→ MATERIAL PROVIDED:
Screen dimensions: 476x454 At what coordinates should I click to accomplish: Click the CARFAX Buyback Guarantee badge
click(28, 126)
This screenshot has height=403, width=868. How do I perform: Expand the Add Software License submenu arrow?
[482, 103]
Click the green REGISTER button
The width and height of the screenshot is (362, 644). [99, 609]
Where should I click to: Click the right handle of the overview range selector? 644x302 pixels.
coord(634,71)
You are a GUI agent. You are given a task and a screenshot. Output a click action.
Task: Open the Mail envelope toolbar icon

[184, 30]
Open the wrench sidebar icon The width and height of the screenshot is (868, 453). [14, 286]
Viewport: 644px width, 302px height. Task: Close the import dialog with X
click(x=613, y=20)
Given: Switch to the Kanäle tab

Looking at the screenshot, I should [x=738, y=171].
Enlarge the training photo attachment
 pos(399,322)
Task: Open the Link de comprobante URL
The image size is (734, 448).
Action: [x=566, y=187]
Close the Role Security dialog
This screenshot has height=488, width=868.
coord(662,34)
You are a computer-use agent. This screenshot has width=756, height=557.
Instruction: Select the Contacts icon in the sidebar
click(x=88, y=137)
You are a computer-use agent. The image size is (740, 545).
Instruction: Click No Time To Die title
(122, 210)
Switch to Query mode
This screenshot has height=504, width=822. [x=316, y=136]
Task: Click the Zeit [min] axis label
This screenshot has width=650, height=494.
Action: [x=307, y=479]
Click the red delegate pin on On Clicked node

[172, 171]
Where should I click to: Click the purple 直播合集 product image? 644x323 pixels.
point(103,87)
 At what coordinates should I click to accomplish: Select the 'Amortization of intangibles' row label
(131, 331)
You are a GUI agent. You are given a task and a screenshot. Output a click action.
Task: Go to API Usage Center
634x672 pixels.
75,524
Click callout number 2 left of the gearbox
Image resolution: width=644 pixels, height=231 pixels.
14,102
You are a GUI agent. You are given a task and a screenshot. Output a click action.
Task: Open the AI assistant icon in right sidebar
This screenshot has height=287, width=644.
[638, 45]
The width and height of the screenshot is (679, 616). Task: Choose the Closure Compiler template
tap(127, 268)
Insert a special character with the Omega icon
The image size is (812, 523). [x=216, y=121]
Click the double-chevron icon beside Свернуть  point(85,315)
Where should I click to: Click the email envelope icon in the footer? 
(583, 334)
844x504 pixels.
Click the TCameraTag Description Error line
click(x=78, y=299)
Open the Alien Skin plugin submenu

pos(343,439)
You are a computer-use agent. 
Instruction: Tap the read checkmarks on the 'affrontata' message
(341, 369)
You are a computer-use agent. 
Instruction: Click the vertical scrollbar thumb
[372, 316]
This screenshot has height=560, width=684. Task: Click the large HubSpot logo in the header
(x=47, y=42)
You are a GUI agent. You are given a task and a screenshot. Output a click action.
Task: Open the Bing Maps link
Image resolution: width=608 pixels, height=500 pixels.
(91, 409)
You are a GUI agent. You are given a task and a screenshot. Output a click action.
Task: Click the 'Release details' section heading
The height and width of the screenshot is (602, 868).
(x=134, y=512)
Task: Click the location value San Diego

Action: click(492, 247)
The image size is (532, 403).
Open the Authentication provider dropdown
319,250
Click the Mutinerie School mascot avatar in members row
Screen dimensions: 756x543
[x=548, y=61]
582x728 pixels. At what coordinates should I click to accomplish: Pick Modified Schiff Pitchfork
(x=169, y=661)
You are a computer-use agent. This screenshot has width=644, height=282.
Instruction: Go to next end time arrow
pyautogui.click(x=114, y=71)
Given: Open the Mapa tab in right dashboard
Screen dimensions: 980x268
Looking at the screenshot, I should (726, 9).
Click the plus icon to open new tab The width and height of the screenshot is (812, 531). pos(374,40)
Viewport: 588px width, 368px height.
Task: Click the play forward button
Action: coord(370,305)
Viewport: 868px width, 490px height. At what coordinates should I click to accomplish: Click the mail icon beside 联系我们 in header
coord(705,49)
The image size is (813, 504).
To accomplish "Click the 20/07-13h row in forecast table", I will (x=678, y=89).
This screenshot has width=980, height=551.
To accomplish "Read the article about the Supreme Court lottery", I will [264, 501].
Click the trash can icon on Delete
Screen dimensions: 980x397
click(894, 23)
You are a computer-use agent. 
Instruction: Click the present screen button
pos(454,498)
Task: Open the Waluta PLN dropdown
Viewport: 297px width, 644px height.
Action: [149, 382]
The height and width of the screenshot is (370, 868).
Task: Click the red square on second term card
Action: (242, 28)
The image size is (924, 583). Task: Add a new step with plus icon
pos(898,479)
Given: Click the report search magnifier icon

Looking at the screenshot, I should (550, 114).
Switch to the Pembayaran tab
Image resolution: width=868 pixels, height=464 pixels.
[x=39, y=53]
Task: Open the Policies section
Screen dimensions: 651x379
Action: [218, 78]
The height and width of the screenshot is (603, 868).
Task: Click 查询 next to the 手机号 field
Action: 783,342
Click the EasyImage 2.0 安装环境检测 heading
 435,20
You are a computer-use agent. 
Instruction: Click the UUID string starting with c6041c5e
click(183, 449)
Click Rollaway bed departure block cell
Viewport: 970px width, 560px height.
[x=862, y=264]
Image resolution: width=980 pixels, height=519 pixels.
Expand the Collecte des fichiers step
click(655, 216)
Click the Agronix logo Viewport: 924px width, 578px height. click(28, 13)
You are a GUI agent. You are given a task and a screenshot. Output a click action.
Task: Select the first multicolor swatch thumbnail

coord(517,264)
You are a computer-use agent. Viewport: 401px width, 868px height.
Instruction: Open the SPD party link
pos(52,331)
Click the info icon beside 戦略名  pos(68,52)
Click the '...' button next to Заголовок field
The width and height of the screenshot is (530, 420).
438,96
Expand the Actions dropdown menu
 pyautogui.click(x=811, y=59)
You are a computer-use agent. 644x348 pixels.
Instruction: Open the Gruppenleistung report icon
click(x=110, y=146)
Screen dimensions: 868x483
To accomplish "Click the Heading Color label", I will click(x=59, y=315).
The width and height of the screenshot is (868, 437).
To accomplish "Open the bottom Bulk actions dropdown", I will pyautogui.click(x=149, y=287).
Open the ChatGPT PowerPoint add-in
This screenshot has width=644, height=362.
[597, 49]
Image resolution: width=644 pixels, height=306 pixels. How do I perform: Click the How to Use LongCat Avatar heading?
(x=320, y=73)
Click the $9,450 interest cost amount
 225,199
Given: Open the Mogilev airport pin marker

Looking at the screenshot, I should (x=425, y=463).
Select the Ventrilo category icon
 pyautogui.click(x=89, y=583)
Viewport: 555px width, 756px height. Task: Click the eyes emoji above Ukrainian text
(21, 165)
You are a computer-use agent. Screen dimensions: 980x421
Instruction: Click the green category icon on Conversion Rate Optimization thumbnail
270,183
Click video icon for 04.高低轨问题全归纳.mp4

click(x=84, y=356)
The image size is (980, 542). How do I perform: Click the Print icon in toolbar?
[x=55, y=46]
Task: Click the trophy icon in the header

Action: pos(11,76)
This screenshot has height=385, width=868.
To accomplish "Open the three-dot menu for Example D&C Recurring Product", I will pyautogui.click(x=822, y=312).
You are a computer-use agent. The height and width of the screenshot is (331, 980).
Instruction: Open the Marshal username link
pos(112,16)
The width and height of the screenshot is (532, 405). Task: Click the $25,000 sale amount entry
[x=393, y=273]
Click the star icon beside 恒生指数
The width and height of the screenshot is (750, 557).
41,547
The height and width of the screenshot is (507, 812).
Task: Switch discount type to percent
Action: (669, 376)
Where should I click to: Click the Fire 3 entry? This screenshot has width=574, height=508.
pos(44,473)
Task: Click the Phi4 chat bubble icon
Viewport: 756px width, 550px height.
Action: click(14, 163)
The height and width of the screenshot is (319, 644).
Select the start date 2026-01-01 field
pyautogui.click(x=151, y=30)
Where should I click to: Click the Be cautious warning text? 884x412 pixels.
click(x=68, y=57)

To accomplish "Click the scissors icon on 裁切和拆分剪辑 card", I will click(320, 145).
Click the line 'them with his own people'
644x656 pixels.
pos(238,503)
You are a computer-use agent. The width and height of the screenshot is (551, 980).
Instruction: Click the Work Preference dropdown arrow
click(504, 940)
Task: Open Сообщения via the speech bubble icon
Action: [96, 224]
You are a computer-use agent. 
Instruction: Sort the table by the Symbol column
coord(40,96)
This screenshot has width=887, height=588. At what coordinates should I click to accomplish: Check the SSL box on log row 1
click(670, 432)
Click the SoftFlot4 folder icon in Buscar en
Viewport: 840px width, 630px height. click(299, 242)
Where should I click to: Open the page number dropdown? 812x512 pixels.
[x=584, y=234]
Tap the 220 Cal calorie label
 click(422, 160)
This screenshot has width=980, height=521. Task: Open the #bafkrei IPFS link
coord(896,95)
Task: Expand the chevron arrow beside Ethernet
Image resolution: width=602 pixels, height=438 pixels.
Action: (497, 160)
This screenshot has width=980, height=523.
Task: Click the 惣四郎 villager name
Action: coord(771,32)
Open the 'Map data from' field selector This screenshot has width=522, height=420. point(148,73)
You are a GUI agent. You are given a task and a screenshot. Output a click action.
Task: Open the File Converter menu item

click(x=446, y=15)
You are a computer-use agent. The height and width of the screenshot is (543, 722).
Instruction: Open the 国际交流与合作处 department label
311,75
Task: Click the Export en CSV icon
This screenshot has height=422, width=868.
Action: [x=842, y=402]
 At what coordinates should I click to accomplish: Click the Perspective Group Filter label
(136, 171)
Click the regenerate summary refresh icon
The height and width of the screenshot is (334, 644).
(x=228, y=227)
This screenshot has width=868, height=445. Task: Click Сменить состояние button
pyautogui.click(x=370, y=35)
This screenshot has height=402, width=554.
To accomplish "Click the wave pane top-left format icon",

→ WHAT THIS TASK INVOLVES: Only one stretch of the records above is wanted: the lines between the one holding "Viewport: 868px width, 490px" and the one holding "Click the info", inclusive, reproduced exactly.

→ TASK SOLUTION:
Viewport: 868px width, 490px height. At what coordinates should I click to accomplish: Click the mail icon beside 联系我们 in header
coord(705,49)
The image size is (813, 504).
To accomplish "Click the 20/07-13h row in forecast table", I will (x=678, y=89).
This screenshot has width=980, height=551.
To accomplish "Read the article about the Supreme Court lottery", I will [264, 501].
Click the trash can icon on Delete
Screen dimensions: 980x397
click(894, 23)
You are a computer-use agent. 
Instruction: Click the present screen button
pos(454,498)
Task: Open the Waluta PLN dropdown
Viewport: 297px width, 644px height.
Action: [149, 382]
The height and width of the screenshot is (370, 868).
Task: Click the red square on second term card
Action: (242, 28)
The image size is (924, 583). Task: Add a new step with plus icon
pos(898,479)
Given: Click the report search magnifier icon

Looking at the screenshot, I should (550, 114).
Switch to the Pembayaran tab
Image resolution: width=868 pixels, height=464 pixels.
[x=39, y=53]
Task: Open the Policies section
Screen dimensions: 651x379
Action: [218, 78]
The height and width of the screenshot is (603, 868).
Task: Click 查询 next to the 手机号 field
Action: 783,342
Click the EasyImage 2.0 安装环境检测 heading
 435,20
You are a computer-use agent. 
Instruction: Click the UUID string starting with c6041c5e
click(183, 449)
Click Rollaway bed departure block cell
Viewport: 970px width, 560px height.
[x=862, y=264]
Image resolution: width=980 pixels, height=519 pixels.
Expand the Collecte des fichiers step
click(655, 216)
Click the Agronix logo Viewport: 924px width, 578px height. click(28, 13)
You are a GUI agent. You are given a task and a screenshot. Output a click action.
Task: Select the first multicolor swatch thumbnail

coord(517,264)
You are a computer-use agent. Viewport: 401px width, 868px height.
Instruction: Open the SPD party link
pos(52,331)
Click the info icon beside 戦略名  pos(68,52)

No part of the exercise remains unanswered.